With these guidelines in mind, I’d like to walk you through an example of how I retouched one particular image. It’s not a “how-to” guide or a Photoshop training manual, but more of a look at the problem-solving process.

Here at Saint John’s University we are celebrating the grand opening of the new Saint John’s Bible gallery in the newly-renovated Alcuin Library. I was asked to produce some photos of the facility before it opened to the public.

This state-of-the-art facility features seven large upright glass cases holding pages from the Bible. Any sort of photography in a room with 28 vertical glass surfaces is going to be challenging. In taking pictures of the display cases at HMML, I’m always having to watch out for the reflection of the camera and tripod appearing in the glass. Shots have to made at an angle to the glass; being directly in front of a glass case would mean ending up in the picture.

The glass used for the Bible gallery cases is a bit different. They are constructed with a special museum-grade glass of very low reflectivity—the effect is of near-invisibility. This allowed me far greater freedom to position the camera where I pleased rather than simply choosing points of view to avoid my own reflection.

Good as this glass is, it still shows reflections from light sources, and one such source turned out to be the thing that caused me the most trouble. It was a bright green (ugly) “EXIT” sign that, unfortunately, I couldn’t turn off for the photo session.

Unretouched 600px

Unretouched Photo of Bible gallery space.

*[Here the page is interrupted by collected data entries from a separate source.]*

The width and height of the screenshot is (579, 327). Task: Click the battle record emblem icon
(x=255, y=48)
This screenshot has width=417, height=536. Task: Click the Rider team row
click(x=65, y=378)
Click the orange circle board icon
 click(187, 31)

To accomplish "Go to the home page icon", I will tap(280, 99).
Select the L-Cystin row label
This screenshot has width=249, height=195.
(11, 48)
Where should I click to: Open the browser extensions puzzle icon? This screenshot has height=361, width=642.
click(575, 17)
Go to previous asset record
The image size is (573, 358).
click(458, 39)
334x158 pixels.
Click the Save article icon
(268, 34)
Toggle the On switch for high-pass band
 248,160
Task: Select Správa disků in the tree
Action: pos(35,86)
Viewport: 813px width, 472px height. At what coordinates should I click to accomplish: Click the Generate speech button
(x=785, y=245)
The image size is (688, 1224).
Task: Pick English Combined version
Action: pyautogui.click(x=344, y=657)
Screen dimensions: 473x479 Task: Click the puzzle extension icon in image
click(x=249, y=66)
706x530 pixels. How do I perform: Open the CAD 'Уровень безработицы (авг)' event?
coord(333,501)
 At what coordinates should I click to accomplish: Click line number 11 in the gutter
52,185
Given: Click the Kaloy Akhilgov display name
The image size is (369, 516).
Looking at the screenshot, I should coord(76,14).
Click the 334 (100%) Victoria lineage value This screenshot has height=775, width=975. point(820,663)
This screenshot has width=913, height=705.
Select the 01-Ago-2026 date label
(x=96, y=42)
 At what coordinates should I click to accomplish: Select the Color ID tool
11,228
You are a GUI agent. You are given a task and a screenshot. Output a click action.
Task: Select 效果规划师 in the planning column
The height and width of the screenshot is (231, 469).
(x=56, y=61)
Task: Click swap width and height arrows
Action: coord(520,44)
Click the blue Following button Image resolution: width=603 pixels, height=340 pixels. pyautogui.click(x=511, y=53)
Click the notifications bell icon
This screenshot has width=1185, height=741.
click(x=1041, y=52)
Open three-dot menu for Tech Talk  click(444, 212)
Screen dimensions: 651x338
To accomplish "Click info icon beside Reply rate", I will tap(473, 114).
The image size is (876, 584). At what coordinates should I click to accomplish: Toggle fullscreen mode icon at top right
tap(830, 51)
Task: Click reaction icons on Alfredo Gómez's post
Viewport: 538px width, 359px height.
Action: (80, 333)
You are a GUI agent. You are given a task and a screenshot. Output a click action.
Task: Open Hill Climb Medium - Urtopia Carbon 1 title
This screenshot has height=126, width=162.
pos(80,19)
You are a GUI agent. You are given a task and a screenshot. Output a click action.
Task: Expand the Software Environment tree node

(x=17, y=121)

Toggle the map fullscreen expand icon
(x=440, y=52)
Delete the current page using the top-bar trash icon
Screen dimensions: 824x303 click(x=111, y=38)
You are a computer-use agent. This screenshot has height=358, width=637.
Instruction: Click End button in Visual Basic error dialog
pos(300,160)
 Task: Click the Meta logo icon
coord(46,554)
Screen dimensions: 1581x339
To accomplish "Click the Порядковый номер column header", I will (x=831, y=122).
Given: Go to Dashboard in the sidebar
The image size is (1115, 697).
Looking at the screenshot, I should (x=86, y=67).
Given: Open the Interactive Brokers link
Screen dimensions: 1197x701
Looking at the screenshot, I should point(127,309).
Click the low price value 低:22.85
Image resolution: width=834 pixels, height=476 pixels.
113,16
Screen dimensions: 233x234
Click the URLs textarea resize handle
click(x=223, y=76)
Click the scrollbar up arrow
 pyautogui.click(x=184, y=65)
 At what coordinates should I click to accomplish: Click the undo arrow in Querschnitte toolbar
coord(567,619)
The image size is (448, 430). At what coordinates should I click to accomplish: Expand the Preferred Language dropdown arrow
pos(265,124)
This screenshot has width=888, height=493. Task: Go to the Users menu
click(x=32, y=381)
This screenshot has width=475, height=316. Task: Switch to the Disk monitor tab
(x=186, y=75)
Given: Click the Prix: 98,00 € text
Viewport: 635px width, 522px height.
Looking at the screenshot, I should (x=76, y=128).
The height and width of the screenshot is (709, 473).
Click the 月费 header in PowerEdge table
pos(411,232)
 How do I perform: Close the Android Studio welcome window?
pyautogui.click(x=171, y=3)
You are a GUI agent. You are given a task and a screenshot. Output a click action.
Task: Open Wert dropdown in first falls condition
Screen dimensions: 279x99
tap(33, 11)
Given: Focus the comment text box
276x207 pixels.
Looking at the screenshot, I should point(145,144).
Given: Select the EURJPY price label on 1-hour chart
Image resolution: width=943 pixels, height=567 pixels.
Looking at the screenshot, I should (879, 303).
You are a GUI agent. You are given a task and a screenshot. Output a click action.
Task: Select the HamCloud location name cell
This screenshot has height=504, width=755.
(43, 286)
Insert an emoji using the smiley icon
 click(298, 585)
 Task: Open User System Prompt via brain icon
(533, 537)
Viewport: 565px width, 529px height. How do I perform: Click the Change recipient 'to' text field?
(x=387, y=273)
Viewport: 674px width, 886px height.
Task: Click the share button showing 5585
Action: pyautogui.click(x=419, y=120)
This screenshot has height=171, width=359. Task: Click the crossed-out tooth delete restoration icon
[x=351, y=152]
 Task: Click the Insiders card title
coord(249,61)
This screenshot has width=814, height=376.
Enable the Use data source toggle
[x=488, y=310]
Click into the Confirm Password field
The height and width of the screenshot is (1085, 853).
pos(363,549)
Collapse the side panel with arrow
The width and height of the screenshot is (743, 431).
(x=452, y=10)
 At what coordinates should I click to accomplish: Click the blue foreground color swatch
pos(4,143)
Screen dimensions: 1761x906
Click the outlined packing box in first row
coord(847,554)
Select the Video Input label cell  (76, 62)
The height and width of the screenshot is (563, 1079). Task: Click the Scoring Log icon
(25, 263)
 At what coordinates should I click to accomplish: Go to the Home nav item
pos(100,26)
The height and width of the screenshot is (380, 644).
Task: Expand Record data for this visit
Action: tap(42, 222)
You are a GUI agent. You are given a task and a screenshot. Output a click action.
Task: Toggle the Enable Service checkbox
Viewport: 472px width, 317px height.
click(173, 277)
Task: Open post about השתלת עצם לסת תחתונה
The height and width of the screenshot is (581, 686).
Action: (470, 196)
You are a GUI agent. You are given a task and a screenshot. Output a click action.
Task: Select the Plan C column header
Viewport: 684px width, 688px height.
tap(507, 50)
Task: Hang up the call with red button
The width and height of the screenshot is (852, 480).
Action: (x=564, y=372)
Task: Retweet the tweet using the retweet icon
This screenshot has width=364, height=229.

Not too bad, but oh, that green exit sign!

In the unretouched photo you can clearly see the sign itself, but you might overlook the six reflections of the word “EXIT” that appear in various places (twice in the center display case). There is also a problem with the base of the display case directly in line with the exit sign and the polished floor section in front of it; these picked up a nasty green color cast from the sign.

Unretouched with notation 600px

Problem areas circled in red. The green exit sign creates multiple reflections of the word “EXIT” as well as creating green color casts on the display case base and floor in front of it.

One rule I have for retouching is that the finished image has to make visual sense or else the viewer will know that something is wrong even if they can’t quite figure out what it is. This means that simply erasing the exit sign wouldn’t do—all the effects that the green sign has on the image must also be corrected.

The first step I take in retouching an image (if I know there will be substantial work) is to save it as a workfile in Photoshop’s “PSD” format. Here, for example, is the filename of the TIFF image I started with:


This is “saved as” with this name:


In this way, the original file is not worked on and can be revisited in the future if it becomes necessary to completely start over with the work. The “WF” text in the filename instantly indicates to me that this is a workfile as opposed to an “output” file.

The next thing I do is select all of the content of the image (control+a) and float it to a new layer in the Photoshop file (control+j). This creates a new layer to work on with the original, untouched image below it. Now I have an instant backup of the original file within my workfile and can easily switch visibility between the layers so I can compare my work with the original. If things go astray, I can delete the layer I’m working on (by dragging it to the “trash can” icon in the layers tool palette) and start over if need be. As I work, I might select the “work layer” and float it to another new layer as I work in stages. This way, I can step back to my last good work layer if I mess something up with the next phase of work. This capability also allows me to try out techniques that I’m not really sure will work. If something fails, I can just delete the layer and go back down to the previous one.

This is merely one way of working with layers in Photoshop. If color and tonal corrections are the primary things being done, these corrections can be done in what are known as adjustment layers. These layers act like filters, imparting their effect on the image layer below without actually changing the image itself. They can be turned on or off and adjusted at will, providing great flexibility in creating variations on an image without having to create multiple images.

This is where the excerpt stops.